The Reporters Committee for Freedom of the Press has prepared a summary of the First Amendment and media-related cases handled by U.S. Supreme Court nominee John G. Roberts Jr.

“The Reporters Committee continues its tradition of preparing summaries of media-related cases in the portfolio of Supreme Court nominees,” said Reporters Committee Executive Director Lucy A. Dalglish. “We hope newsrooms and media litigators find this summary a useful tool in the days leading to Judge Roberts’ confirmation hearing.”

It is not easy to discern Judge Roberts’ thoughts on First Amendment, free press and freedom of information issues, the summary concludes. This confusion stems mainly from the fact that so much of his writing was done in the service of clients, most notably the U.S. government. During the first Bush administration, he served as deputy solicitor general. The solicitor general, who answers to the attorney general, is responsible for litigating U.S. Supreme Court cases on behalf of the federal government.

But Roberts’ position of the last two years as a judge on the influential U.S. Court of Appeals in Washington, D.C., has given him an opportunity to speak in his own voice, although only a few of the more than 40 opinions he authored touch on media issues.
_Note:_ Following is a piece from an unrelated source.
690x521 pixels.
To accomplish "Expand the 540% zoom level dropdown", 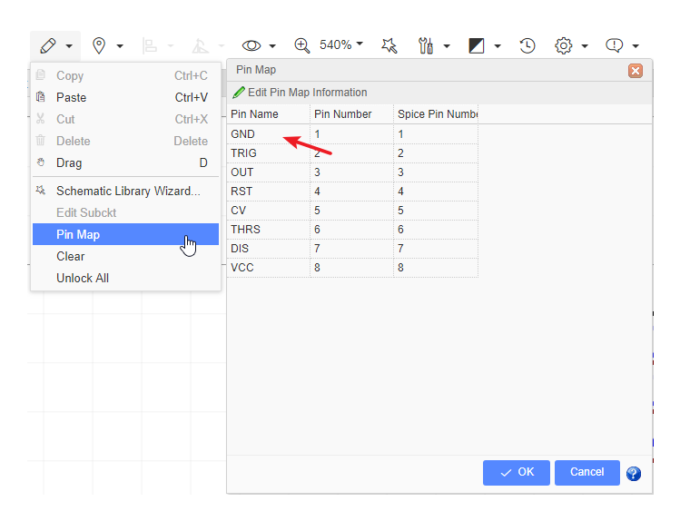I will pos(341,44).
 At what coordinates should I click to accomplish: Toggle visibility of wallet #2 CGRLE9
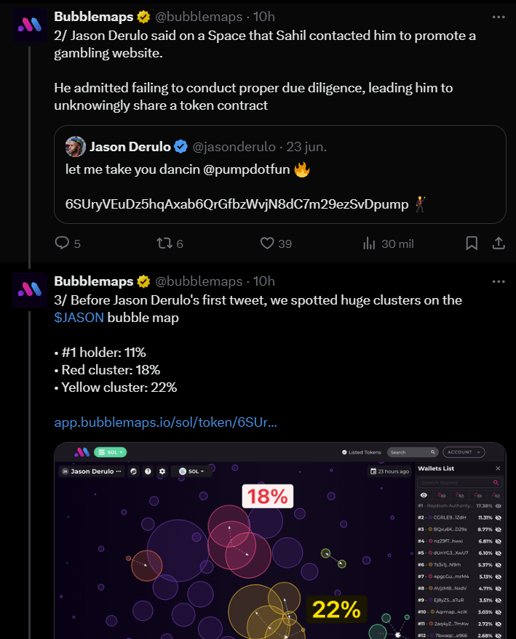pyautogui.click(x=499, y=517)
As deputy attorney general during George H.W. Bush’s administration, Roberts became very familiar with Freedom of Information issues, which are litigated by the Department of Justice, according to a Justice Department attorney.

Still, Roberts’ collected works leave cause for concern among free press advocates. One of the early briefs he coauthored at the Solicitor General’s office, in urging the Court to deny review of a prior restraint against CNN, argued, “The critical point is that the First Amendment is part of the rule of law, not above it.” And a decision he wrote earlier this year stripped newsletter publishers of an attorney fees award because, he held, the government was justified in defending a rule requiring the publishers to register as commodities traders.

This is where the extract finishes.